Phlox: tips against mildew

a healthy phlox
a healthy phlox

White and gray, furry coatings on phlox are usually a sign of the familiar powdery mildew fungus. Here are tips on how to prevent powdery mildew infestation and how to combat the fungus.

What is powdery mildew?

Powdery mildew (Erysiphe cichoracearum) is a fungus that affects many phlox. The result is white spots on the foliage or even dead leaves. In dry locations with permeable soils, the risk of powdery mildew increases during hot summer months. Phlox are particularly susceptible in late summer, when heat and drought cause the plants to wilt.

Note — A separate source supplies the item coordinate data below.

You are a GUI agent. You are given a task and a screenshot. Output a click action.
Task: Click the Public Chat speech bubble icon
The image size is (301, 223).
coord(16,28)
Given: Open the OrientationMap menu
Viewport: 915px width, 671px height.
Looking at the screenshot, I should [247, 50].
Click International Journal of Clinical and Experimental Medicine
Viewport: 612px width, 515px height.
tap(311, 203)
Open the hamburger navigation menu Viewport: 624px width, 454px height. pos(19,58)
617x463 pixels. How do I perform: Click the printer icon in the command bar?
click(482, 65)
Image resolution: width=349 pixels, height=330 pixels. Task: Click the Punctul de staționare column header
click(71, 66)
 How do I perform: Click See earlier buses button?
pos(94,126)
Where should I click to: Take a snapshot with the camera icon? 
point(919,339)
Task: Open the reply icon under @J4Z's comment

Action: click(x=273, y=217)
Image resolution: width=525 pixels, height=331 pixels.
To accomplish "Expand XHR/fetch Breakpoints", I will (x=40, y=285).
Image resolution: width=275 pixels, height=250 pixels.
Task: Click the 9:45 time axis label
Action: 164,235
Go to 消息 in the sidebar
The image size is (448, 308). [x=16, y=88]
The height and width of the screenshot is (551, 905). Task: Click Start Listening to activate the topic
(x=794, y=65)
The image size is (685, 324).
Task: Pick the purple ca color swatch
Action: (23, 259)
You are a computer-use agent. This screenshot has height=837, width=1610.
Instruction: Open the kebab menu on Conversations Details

Phlox are very popular with many amateur gardeners because of their attractive and very abundant flowering. If you take good care of these perennials, they make for a colorful summer garden. However, varieties of tall phlox (Phlox paniculata) in particular are susceptible to powdery mildew, even though many of them are described as mildew resistant. If you notice a white or gray coating on flowers, leaves and stems, your plant has become infected with this fungal disease.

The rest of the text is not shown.